Chandler has published over 250 research articles. His influential textbook, Introduction to Modern Statistical Mechanics (Oxford University Press, USA, 1987), is appreciated by students and specialists alike for its novelty and pedagogy.
Recent Lecture Titles by David Chandler:
“Water at hard interfaces."
"Hydrophobicity at small and large length scales: two phases of water"
"Transition pathways in complex systems: throwing ropes over rough mountain passes, in the dark"
"Dynamics and aging on the way to making glass: bubbles in space-time"
"Self-Assembly, where kinetics can trump thermodynamics"
Education and Professional Positions Include:
S.B., MIT (1966); Ph.D., Harvard (1969); Postdoctoral Researcher, University of California, San Diego (1969-70); Assist. Professor to Professor, University of Illinois, Champaign-Urbana (1970-1983); Visiting Professor, Columbia University (1977-1978); Professor, University of Pennsylvania (1983-1985); Professor, University of California, Berkeley (1986-2015); Professor Emeritus (2015-); Directeur de Recherche, Laboratoire de Physique, École Normale Supérieure, Lyon (1992); Hinshelwood Lecturer, University of Oxford (1993); Faculty Chemist, Lawrence Berkeley National Laboratory (1996-); Visiting Fellow of Merton College, Oxford (2001); Schlumberger Visiting Professor, University of Oxford (2003 and 2004); Miller Institute for Basic Research in Science, Executive Committee (2002-2008) and Executive Director (2006-2008); Overseas Visiting Scholar, St. John's College, University of Cambridge (2008 and 2011).

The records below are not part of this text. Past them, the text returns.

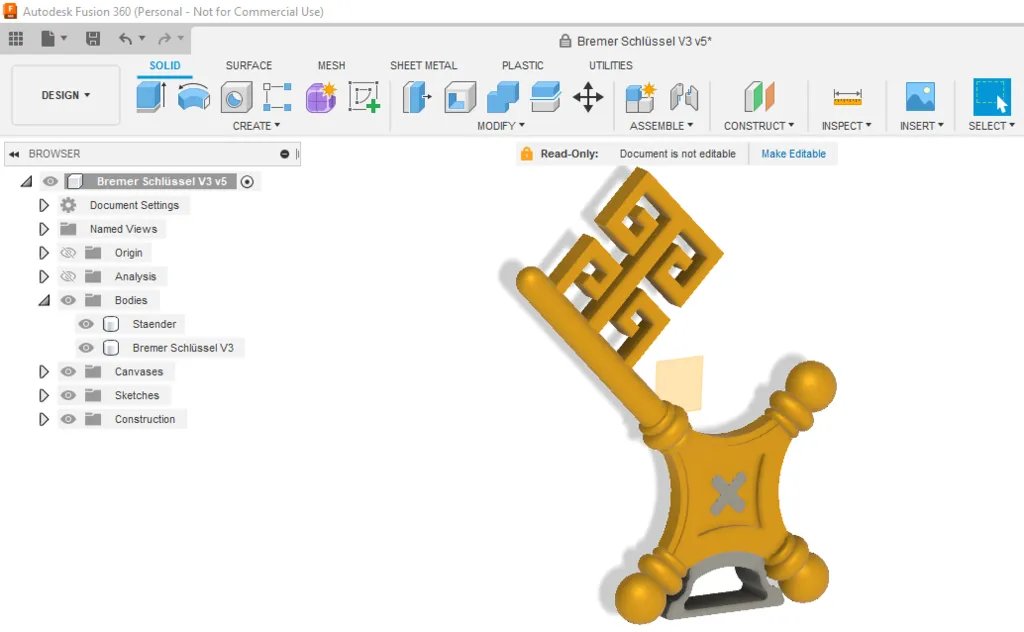Expand the Sketches folder

click(43, 395)
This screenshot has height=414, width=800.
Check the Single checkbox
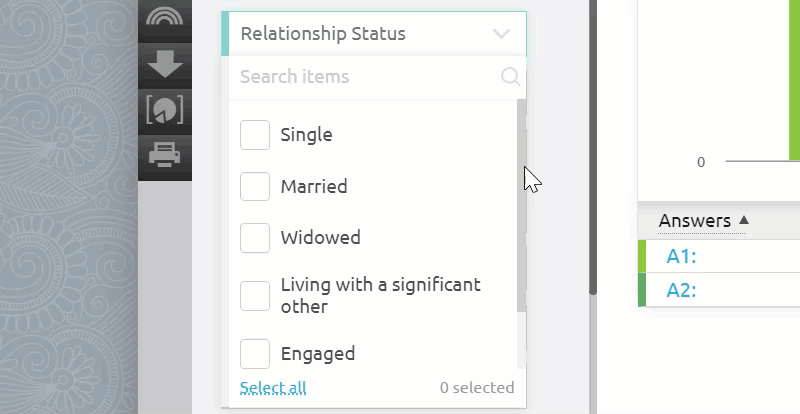click(255, 135)
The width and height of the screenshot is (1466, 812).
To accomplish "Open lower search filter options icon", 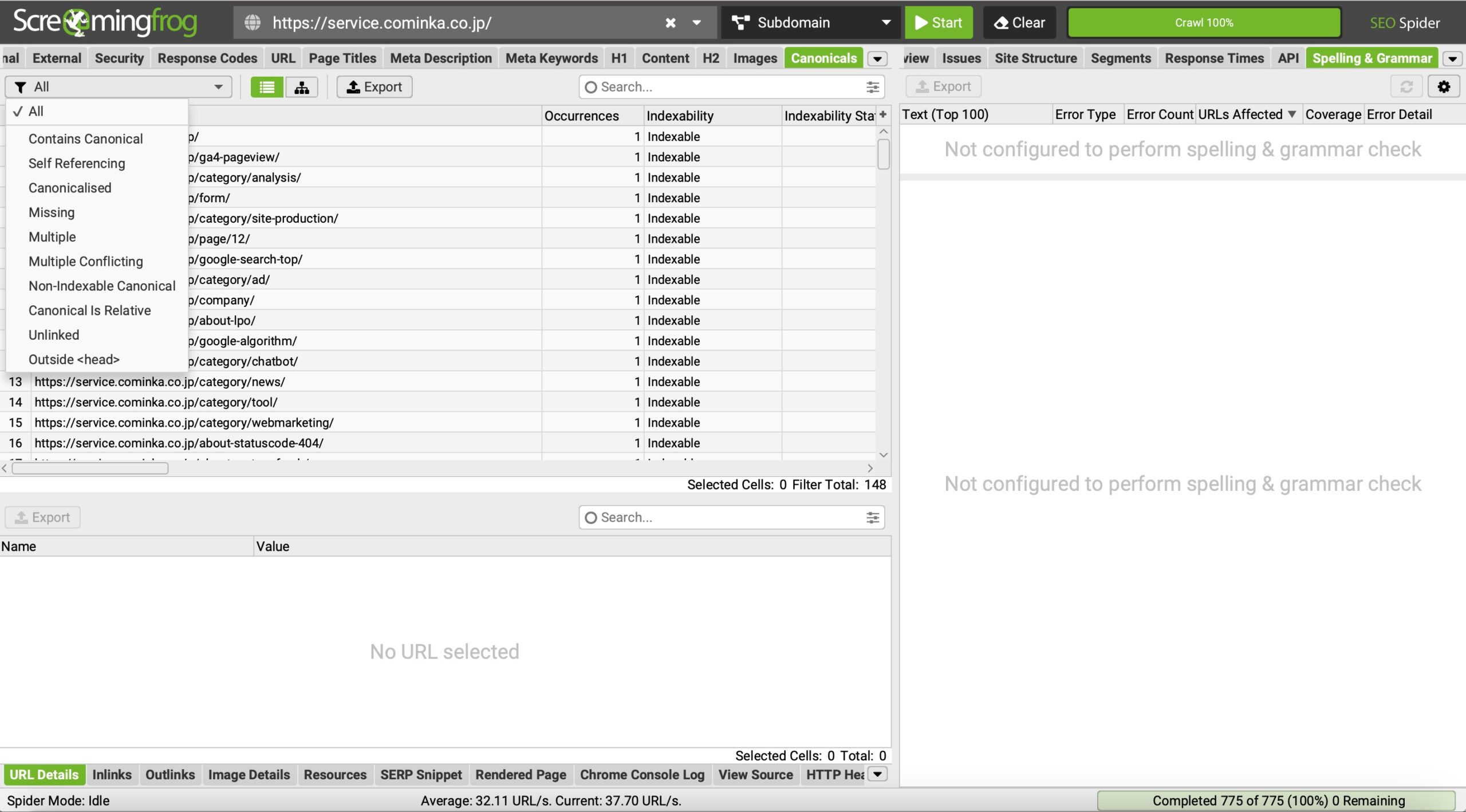I will 872,518.
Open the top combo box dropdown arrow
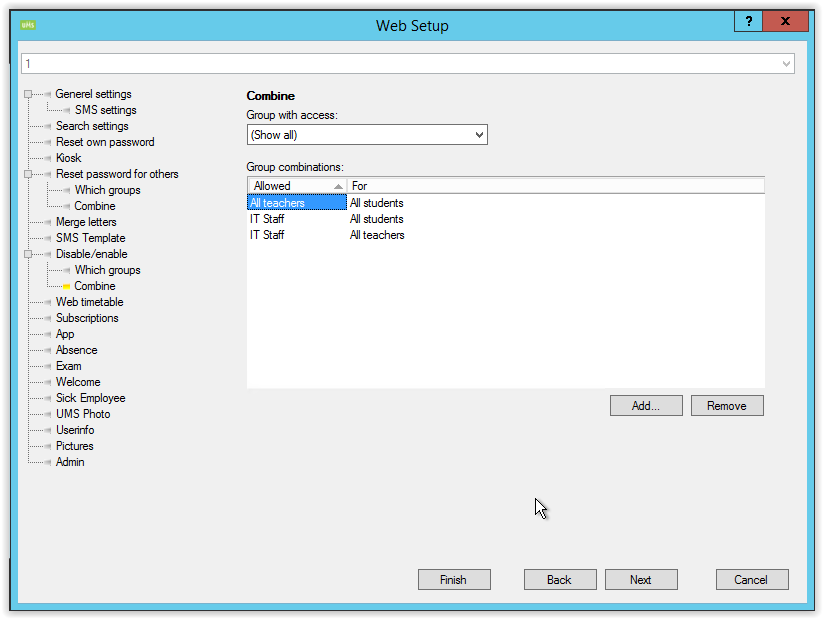Viewport: 823px width, 619px height. tap(786, 64)
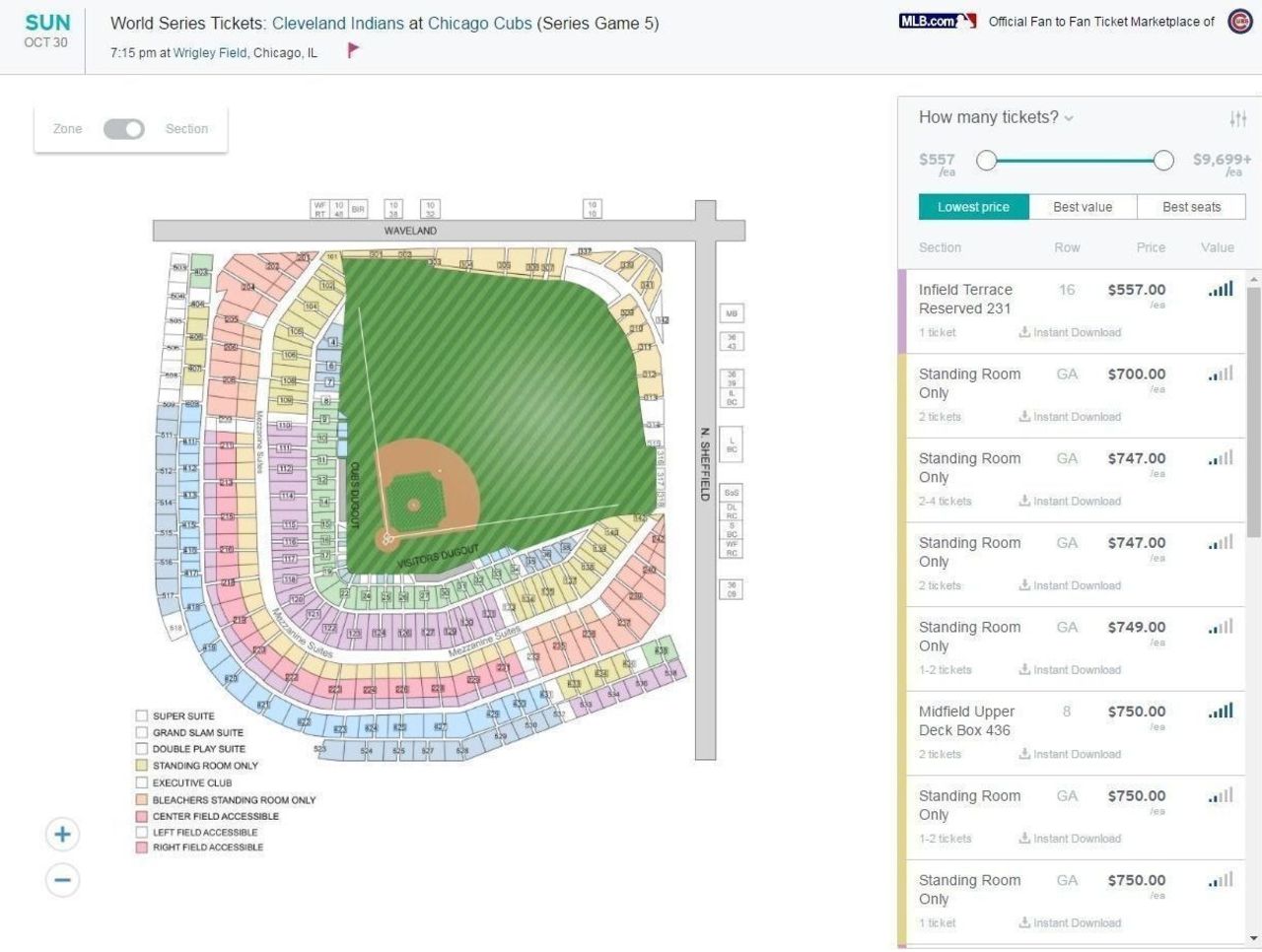Check the Super Suite legend checkbox
Viewport: 1262px width, 952px height.
pyautogui.click(x=142, y=716)
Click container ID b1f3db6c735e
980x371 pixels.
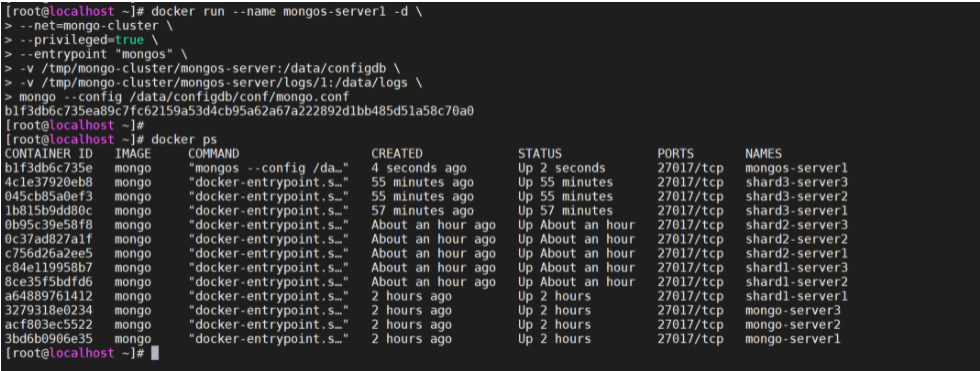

Sloan Fellow (1972-1974); Elected Fellow, American Association for Advancement of Science (1980); Guggenheim Fellow (1981-1982); Elected Fellow, American Physical Society (1982); Bourke Medal and Lecturer, Royal Society of Chemistry (1985); Hildebrand Award for Research on Liquids, American Chemical Society (1989); Flygare Memorial Lecturer, University of Illinois (1989); Miller Research Professor (1991 and 1999-2000); Christianson Fellow of St. Catherine's College, University of Oxford (1993); Elected Member, National Academy of Sciences (1995); Elected Fellow, American Academy of Arts and Sciences (1995); Theoretical Chemistry Award, American Chemical Society (1996); Journal of Physical Chemistry Centennial Lecturer (1996); Hirschfelder Prize in Theoretical Chemistry, University of Wisconsin (1998); Alexander von Humboldt Foundation Research Award (1999); Mulliken Award, University of Chicago (2000); Lennard-Jones Lecturer, Royal Society of Chemistry (2001); Irving Langmuir Prize in Chemical Physics, American Physical Society (2005); G. B. Kistiakowsky Lecturer, Harvard University (2006); Elected Fellow of the American Chemical Society (2009); Sackler Lecturer, Tel Aviv University (2009); Chemistry Teaching Award, UC Berkeley (2011); Liquid Matter Prize, European Physical Society (2011); Elected Foreign Member, The Royal Society (2011); Peter Debye Award in Physical Chemistry, American Chemical Society (2012).